What to Expect from Affluent Notes
We want to be transparent about how this newsletter will work, because we think the structure matters and we want you to understand exactly what you are getting and why.
The newsletter will operate on two tiers. Here is what each one contains and the thinking behind them.
FREE
Process & Education
- How we underwrite stocks
- Valuation frameworks we use
- How we find interesting ideas
- Mental models for capital allocation
- Reading financial statements well
- Thinking about risk and position sizing
PAID
Ideas & Full Analysis
- Specific stocks we are buying
- Full underwriting on each position
- Industries we are focused on now
- What we think assets are worth
- Why the market is mispricing them
- Our ongoing portfolio thinking
The free newsletter will focus on process and education.

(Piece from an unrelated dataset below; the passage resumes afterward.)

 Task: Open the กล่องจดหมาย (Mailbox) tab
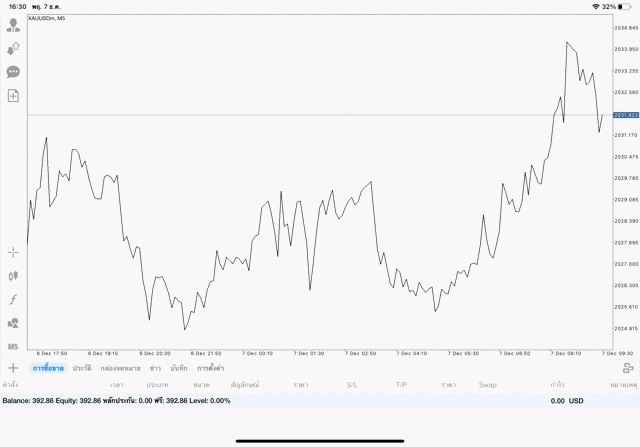pyautogui.click(x=120, y=368)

We will write about how we actually underwrite stocks, the frameworks we use to think about valuation, the methods we use to surface interesting ideas before they become crowded, and the mental models that have served us well across a long career of managing money. This is not going to be generic finance content. We will be specific about our actual process, the way we read financial statements, how we think about capital structure, what we look for in management, and how we assess whether a discount to intrinsic value is real or illusory.
If you want to become a meaningfully better investor and understand how serious, experienced capital allocators actually think about buying businesses, the free tier is where we will lay that out in plain language with no agenda attached.

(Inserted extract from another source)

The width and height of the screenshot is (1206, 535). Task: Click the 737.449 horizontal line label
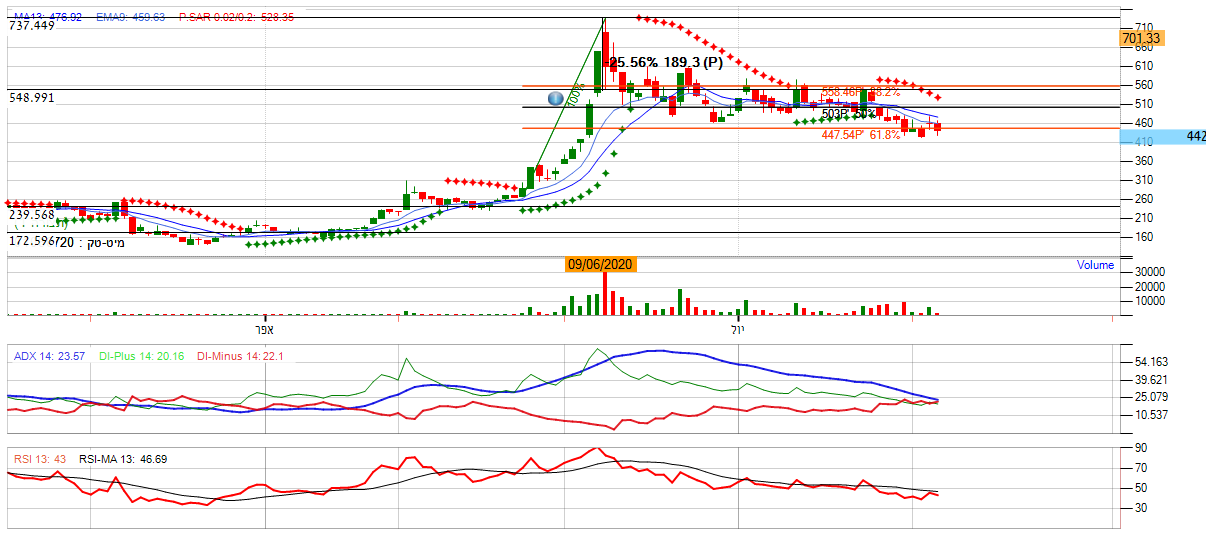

The paid tier is where we get specific. Subscribers will receive access to the actual ideas we are looking at, the stocks we are buying or considering, and the full analytical work behind each position. We will walk through how we underwrite each name, what we believe the business is worth and why, what the path to value realization looks like, and what could go wrong. We will also share which industries and pockets of the market we are currently focused on and why the setup there looks interesting to us right now.
We are deep value investors. That means we are spending our time in places most people are not. We are buying things that are out of favor, misunderstood, thinly covered by Wall Street, or temporarily impaired by something that we believe is either fixable or already being fixed without the market noticing. We are not chasing momentum, following consensus recommendations, or buying companies because they are well known. We are doing the work to find assets trading at a meaningful discount to what they are worth and building conviction positions when no one else wants to own them. That orientation defines everything we do.
We do not need the market to agree with us immediately. We need to be right about the asset. Time does the rest.
We have bought businesses in industries ranging from basic materials to financial services to niche industrials to consumer companies nobody follows. We have owned real estate. We have purchased things that had no sell-side coverage, no institutional ownership, and no near-term catalyst. Some of our best investments have been in companies most investors could not have named. That is not accidental. The less attention an asset gets, the more likely it is that the price reflects something other than what the asset is actually worth.
We are glad you are here. This is going to be worth your time.